◆ **PROBLEM TO WORK ON**: Among these records, which lines include "table"? Copy them out.

◆ **GIVEN ENTRIES**:
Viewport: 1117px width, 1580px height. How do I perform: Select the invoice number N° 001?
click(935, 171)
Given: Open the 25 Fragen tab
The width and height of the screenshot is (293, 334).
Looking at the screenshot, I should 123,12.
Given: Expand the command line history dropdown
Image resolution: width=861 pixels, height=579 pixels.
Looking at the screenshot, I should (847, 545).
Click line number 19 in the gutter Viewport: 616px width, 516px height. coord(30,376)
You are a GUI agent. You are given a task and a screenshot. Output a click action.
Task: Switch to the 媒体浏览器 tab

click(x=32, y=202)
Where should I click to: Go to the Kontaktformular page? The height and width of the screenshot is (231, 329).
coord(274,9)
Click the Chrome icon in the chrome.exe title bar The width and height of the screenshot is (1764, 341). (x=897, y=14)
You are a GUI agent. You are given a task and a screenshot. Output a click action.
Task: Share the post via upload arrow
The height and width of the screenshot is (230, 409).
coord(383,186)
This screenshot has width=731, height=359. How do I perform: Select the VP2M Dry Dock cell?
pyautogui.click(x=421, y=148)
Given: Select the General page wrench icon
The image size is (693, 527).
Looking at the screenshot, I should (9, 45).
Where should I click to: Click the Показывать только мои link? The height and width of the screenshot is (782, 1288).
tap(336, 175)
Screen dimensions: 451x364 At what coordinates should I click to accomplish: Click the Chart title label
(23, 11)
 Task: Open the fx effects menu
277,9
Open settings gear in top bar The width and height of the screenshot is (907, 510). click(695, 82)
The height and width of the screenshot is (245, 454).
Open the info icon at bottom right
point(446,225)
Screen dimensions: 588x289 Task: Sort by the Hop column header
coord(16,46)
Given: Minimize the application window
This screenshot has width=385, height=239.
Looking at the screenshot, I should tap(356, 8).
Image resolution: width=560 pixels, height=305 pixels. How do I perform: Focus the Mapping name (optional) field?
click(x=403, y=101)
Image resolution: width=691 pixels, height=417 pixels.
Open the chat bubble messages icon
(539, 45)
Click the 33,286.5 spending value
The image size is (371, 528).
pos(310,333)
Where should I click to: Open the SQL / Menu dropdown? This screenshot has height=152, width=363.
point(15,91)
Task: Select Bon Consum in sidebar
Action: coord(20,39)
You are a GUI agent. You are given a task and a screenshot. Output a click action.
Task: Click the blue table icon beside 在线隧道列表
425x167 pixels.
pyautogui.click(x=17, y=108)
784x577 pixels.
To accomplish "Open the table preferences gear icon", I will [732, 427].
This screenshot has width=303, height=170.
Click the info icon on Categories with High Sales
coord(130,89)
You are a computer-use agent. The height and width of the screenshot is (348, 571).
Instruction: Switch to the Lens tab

◆ **EXERCISE OUTPUT**:
Task: Click the blue table icon beside 在线隧道列表
To accomplish "Open the table preferences gear icon", I will [732, 427].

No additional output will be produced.